Return every line of the listing below without changing anything.

··· Supplied entries

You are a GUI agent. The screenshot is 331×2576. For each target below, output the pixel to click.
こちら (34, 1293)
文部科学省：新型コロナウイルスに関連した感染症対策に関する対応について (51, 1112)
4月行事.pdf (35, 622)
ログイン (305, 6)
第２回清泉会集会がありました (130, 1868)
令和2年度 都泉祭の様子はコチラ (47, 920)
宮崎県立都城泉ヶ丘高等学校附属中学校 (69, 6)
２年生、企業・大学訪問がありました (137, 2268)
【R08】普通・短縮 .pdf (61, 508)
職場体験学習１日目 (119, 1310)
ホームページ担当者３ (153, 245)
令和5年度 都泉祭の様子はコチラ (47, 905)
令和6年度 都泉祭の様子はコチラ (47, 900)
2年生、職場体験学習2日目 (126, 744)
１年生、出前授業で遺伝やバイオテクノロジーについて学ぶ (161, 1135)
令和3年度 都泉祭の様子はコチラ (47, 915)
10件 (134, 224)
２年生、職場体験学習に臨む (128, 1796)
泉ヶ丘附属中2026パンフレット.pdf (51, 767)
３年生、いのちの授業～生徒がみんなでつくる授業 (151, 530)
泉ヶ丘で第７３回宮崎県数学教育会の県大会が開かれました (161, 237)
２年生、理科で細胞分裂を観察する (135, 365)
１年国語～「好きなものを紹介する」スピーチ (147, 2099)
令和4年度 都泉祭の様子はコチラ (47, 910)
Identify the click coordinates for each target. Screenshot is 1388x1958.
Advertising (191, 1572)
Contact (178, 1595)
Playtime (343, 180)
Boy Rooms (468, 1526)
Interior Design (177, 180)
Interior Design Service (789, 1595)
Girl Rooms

······

▸ **Task answer**:
You are a GUI agent. The screenshot is 331×2576. For each target below, output the pixel to click.
こちら (34, 1293)
文部科学省：新型コロナウイルスに関連した感染症対策に関する対応について (51, 1112)
4月行事.pdf (35, 622)
ログイン (305, 6)
第２回清泉会集会がありました (130, 1868)
令和2年度 都泉祭の様子はコチラ (47, 920)
宮崎県立都城泉ヶ丘高等学校附属中学校 (69, 6)
２年生、企業・大学訪問がありました (137, 2268)
【R08】普通・短縮 .pdf (61, 508)
職場体験学習１日目 (119, 1310)
ホームページ担当者３ (153, 245)
令和5年度 都泉祭の様子はコチラ (47, 905)
令和6年度 都泉祭の様子はコチラ (47, 900)
2年生、職場体験学習2日目 (126, 744)
１年生、出前授業で遺伝やバイオテクノロジーについて学ぶ (161, 1135)
令和3年度 都泉祭の様子はコチラ (47, 915)
10件 (134, 224)
２年生、職場体験学習に臨む (128, 1796)
泉ヶ丘附属中2026パンフレット.pdf (51, 767)
３年生、いのちの授業～生徒がみんなでつくる授業 (151, 530)
泉ヶ丘で第７３回宮崎県数学教育会の県大会が開かれました (161, 237)
２年生、理科で細胞分裂を観察する (135, 365)
１年国語～「好きなものを紹介する」スピーチ (147, 2099)
令和4年度 都泉祭の様子はコチラ (47, 910)
Identify the click coordinates for each target. Screenshot is 1388x1958.
Advertising (191, 1572)
Contact (178, 1595)
Playtime (343, 180)
Boy Rooms (468, 1526)
Interior Design (177, 180)
Interior Design Service (789, 1595)
Girl Rooms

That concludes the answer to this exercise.